* [Task prompt] Swap every "Bill Name input field" in the records below for "Bill Name text box", and reproduce all other lines unchanged.

>> begin

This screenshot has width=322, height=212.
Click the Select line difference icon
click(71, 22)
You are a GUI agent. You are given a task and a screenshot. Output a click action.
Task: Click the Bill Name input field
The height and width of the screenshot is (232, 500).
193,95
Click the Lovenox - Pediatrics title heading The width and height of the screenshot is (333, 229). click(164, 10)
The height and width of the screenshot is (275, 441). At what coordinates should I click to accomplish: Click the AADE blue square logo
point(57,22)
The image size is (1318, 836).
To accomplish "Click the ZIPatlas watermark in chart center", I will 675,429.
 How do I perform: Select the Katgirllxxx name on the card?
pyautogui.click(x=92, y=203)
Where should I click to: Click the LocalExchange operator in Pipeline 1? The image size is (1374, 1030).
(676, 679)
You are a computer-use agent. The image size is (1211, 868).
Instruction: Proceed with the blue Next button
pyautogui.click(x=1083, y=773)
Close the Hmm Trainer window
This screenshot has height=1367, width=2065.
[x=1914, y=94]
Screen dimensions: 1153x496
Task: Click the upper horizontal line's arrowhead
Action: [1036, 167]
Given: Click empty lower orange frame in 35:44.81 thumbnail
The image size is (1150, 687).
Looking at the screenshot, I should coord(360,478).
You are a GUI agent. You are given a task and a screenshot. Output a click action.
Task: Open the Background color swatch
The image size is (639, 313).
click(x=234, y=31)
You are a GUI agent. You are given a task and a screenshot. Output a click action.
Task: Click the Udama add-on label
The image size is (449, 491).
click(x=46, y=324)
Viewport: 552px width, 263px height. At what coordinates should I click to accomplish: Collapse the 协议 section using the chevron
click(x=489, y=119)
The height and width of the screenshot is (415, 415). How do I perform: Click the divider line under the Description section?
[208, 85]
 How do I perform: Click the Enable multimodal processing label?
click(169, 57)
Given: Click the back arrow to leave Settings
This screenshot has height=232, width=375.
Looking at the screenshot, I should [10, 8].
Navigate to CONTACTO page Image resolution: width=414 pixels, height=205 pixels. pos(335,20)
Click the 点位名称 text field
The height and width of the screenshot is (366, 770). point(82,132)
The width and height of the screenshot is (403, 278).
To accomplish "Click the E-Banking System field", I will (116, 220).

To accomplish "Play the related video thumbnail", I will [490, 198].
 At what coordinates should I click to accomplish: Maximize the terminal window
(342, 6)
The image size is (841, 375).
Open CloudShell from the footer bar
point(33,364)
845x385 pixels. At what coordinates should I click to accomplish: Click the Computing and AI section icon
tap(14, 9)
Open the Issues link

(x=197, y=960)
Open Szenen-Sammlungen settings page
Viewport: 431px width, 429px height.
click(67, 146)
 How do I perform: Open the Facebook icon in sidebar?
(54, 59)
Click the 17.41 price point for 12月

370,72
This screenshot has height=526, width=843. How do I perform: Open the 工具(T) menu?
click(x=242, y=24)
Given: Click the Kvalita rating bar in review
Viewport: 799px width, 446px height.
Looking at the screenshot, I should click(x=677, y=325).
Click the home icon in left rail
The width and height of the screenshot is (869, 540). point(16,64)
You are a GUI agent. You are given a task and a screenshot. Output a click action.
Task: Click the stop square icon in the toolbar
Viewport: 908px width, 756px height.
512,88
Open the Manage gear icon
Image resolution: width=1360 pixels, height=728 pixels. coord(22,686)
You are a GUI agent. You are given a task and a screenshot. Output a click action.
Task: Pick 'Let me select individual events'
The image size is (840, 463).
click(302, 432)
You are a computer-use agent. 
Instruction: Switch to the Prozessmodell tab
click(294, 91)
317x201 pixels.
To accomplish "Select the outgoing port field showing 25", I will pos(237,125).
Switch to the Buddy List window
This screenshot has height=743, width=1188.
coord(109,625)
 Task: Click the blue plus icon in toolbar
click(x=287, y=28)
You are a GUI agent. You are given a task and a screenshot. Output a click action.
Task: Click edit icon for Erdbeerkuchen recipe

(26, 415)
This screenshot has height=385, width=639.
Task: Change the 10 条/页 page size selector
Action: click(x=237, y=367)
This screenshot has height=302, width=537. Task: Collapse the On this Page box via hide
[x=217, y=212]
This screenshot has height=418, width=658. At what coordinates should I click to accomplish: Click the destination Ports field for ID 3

>> end

* [Reply]
This screenshot has width=322, height=212.
Click the Select line difference icon
click(71, 22)
You are a GUI agent. You are given a task and a screenshot. Output a click action.
Task: Click the Bill Name text box
The height and width of the screenshot is (232, 500).
193,95
Click the Lovenox - Pediatrics title heading The width and height of the screenshot is (333, 229). click(164, 10)
The height and width of the screenshot is (275, 441). At what coordinates should I click to accomplish: Click the AADE blue square logo
point(57,22)
The image size is (1318, 836).
To accomplish "Click the ZIPatlas watermark in chart center", I will 675,429.
 How do I perform: Select the Katgirllxxx name on the card?
pyautogui.click(x=92, y=203)
Where should I click to: Click the LocalExchange operator in Pipeline 1? The image size is (1374, 1030).
(676, 679)
You are a computer-use agent. The image size is (1211, 868).
Instruction: Proceed with the blue Next button
pyautogui.click(x=1083, y=773)
Close the Hmm Trainer window
This screenshot has height=1367, width=2065.
[x=1914, y=94]
Screen dimensions: 1153x496
Task: Click the upper horizontal line's arrowhead
Action: [1036, 167]
Given: Click empty lower orange frame in 35:44.81 thumbnail
The image size is (1150, 687).
Looking at the screenshot, I should coord(360,478).
You are a GUI agent. You are given a task and a screenshot. Output a click action.
Task: Open the Background color swatch
The image size is (639, 313).
click(x=234, y=31)
You are a GUI agent. You are given a task and a screenshot. Output a click action.
Task: Click the Udama add-on label
The image size is (449, 491).
click(x=46, y=324)
Viewport: 552px width, 263px height. At what coordinates should I click to accomplish: Collapse the 协议 section using the chevron
click(x=489, y=119)
The height and width of the screenshot is (415, 415). How do I perform: Click the divider line under the Description section?
[208, 85]
 How do I perform: Click the Enable multimodal processing label?
click(169, 57)
Given: Click the back arrow to leave Settings
This screenshot has height=232, width=375.
Looking at the screenshot, I should [10, 8].
Navigate to CONTACTO page Image resolution: width=414 pixels, height=205 pixels. pos(335,20)
Click the 点位名称 text field
The height and width of the screenshot is (366, 770). point(82,132)
The width and height of the screenshot is (403, 278).
To accomplish "Click the E-Banking System field", I will (116, 220).

To accomplish "Play the related video thumbnail", I will [490, 198].
 At what coordinates should I click to accomplish: Maximize the terminal window
(342, 6)
The image size is (841, 375).
Open CloudShell from the footer bar
point(33,364)
845x385 pixels. At what coordinates should I click to accomplish: Click the Computing and AI section icon
tap(14, 9)
Open the Issues link

(x=197, y=960)
Open Szenen-Sammlungen settings page
Viewport: 431px width, 429px height.
click(67, 146)
 How do I perform: Open the Facebook icon in sidebar?
(54, 59)
Click the 17.41 price point for 12月

370,72
This screenshot has height=526, width=843. How do I perform: Open the 工具(T) menu?
click(x=242, y=24)
Given: Click the Kvalita rating bar in review
Viewport: 799px width, 446px height.
Looking at the screenshot, I should click(x=677, y=325).
Click the home icon in left rail
The width and height of the screenshot is (869, 540). point(16,64)
You are a GUI agent. You are given a task and a screenshot. Output a click action.
Task: Click the stop square icon in the toolbar
Viewport: 908px width, 756px height.
512,88
Open the Manage gear icon
Image resolution: width=1360 pixels, height=728 pixels. coord(22,686)
You are a GUI agent. You are given a task and a screenshot. Output a click action.
Task: Pick 'Let me select individual events'
The image size is (840, 463).
click(302, 432)
You are a computer-use agent. 
Instruction: Switch to the Prozessmodell tab
click(294, 91)
317x201 pixels.
To accomplish "Select the outgoing port field showing 25", I will pos(237,125).
Switch to the Buddy List window
This screenshot has height=743, width=1188.
coord(109,625)
 Task: Click the blue plus icon in toolbar
click(x=287, y=28)
You are a GUI agent. You are given a task and a screenshot. Output a click action.
Task: Click edit icon for Erdbeerkuchen recipe

(26, 415)
This screenshot has height=385, width=639.
Task: Change the 10 条/页 page size selector
Action: click(x=237, y=367)
This screenshot has height=302, width=537. Task: Collapse the On this Page box via hide
[x=217, y=212]
This screenshot has height=418, width=658. At what coordinates should I click to accomplish: Click the destination Ports field for ID 3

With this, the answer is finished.